▶ _WHAT YOU NEED TO DO_
Beneath this instruction is a block of data; output from it exactly the lines that run from the one containing "The width and height of the screenshot is (540, 960)." through the one containing "Image resolution: width=1568", inclusive.
.....
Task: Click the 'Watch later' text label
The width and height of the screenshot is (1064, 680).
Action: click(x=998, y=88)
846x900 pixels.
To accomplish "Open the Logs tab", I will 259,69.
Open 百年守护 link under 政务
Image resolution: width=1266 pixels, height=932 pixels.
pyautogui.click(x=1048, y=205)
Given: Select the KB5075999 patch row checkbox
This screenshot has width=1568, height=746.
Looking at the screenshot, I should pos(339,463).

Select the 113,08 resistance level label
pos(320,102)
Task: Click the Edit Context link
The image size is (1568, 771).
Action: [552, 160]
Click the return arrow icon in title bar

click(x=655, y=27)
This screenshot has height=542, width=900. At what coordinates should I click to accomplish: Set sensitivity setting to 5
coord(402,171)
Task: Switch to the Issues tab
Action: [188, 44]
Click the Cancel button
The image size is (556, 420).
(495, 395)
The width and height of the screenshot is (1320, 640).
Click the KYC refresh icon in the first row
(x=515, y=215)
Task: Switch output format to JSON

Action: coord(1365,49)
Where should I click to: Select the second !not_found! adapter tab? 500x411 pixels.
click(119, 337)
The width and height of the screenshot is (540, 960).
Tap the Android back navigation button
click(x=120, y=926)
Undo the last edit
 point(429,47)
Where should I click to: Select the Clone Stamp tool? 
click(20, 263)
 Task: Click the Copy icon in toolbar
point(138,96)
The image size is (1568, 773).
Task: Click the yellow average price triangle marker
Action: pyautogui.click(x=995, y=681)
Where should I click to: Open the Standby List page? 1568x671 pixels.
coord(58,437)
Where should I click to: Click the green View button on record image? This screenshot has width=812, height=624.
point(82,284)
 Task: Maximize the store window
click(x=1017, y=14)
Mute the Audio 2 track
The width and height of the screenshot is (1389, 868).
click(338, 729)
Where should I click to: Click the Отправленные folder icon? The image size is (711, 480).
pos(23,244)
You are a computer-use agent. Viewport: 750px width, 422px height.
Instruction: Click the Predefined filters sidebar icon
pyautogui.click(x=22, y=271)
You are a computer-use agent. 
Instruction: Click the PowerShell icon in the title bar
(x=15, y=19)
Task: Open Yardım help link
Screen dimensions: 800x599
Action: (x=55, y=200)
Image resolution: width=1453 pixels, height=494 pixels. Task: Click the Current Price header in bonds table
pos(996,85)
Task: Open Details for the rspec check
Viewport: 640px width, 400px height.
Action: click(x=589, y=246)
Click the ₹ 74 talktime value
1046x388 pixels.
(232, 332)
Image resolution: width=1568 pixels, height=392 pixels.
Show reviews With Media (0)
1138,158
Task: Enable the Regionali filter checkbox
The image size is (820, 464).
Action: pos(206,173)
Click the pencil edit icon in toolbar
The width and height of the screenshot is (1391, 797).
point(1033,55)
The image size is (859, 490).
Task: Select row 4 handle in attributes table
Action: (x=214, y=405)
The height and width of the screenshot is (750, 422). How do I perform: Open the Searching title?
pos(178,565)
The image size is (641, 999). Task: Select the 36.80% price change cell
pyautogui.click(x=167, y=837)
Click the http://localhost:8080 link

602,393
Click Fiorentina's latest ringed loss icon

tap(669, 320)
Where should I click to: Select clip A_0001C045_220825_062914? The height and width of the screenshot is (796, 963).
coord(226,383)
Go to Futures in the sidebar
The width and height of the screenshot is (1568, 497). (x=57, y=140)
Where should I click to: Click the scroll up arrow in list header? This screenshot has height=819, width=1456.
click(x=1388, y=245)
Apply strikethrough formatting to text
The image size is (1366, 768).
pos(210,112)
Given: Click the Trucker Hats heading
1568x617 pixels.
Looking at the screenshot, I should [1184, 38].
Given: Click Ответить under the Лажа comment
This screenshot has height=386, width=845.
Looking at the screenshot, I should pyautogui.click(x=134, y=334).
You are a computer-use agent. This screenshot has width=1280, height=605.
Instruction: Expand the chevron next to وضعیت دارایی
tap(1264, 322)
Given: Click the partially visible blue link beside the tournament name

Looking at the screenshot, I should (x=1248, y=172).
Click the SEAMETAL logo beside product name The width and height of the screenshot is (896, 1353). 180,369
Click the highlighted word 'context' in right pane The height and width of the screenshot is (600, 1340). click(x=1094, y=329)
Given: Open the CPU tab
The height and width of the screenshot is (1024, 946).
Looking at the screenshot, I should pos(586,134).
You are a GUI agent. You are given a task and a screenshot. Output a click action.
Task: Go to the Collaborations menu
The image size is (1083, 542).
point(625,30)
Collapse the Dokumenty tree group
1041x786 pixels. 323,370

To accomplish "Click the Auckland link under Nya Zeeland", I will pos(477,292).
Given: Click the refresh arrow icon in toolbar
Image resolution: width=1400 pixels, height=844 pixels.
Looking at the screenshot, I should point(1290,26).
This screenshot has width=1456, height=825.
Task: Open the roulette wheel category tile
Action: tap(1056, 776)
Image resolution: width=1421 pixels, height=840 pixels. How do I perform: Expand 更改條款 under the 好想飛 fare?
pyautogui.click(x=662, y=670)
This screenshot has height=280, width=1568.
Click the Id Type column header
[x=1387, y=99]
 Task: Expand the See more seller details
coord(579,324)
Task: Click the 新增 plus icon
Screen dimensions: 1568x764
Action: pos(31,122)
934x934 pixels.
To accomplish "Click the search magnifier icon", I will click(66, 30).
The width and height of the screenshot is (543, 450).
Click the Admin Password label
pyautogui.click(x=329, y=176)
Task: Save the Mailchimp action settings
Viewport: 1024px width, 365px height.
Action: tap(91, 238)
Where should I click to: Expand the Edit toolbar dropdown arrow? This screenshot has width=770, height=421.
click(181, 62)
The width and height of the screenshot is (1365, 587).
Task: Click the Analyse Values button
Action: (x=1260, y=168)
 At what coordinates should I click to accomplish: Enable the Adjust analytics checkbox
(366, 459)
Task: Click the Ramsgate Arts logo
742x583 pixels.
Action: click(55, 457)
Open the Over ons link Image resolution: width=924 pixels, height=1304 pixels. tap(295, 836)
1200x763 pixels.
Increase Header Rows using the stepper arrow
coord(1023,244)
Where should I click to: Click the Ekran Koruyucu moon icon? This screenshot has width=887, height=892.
.....
▶ _RESULT BELOW_
The width and height of the screenshot is (540, 960).
Tap the Android back navigation button
click(x=120, y=926)
Undo the last edit
 point(429,47)
Where should I click to: Select the Clone Stamp tool? 
click(20, 263)
 Task: Click the Copy icon in toolbar
point(138,96)
The image size is (1568, 773).
Task: Click the yellow average price triangle marker
Action: pyautogui.click(x=995, y=681)
Where should I click to: Open the Standby List page? 1568x671 pixels.
coord(58,437)
Where should I click to: Click the green View button on record image? This screenshot has width=812, height=624.
point(82,284)
 Task: Maximize the store window
click(x=1017, y=14)
Mute the Audio 2 track
The width and height of the screenshot is (1389, 868).
click(338, 729)
Where should I click to: Click the Отправленные folder icon? The image size is (711, 480).
pos(23,244)
You are a computer-use agent. Viewport: 750px width, 422px height.
Instruction: Click the Predefined filters sidebar icon
pyautogui.click(x=22, y=271)
You are a computer-use agent. 
Instruction: Click the PowerShell icon in the title bar
(x=15, y=19)
Task: Open Yardım help link
Screen dimensions: 800x599
Action: (x=55, y=200)
Image resolution: width=1453 pixels, height=494 pixels. Task: Click the Current Price header in bonds table
pos(996,85)
Task: Open Details for the rspec check
Viewport: 640px width, 400px height.
Action: click(x=589, y=246)
Click the ₹ 74 talktime value
1046x388 pixels.
(232, 332)
Image resolution: width=1568 pixels, height=392 pixels.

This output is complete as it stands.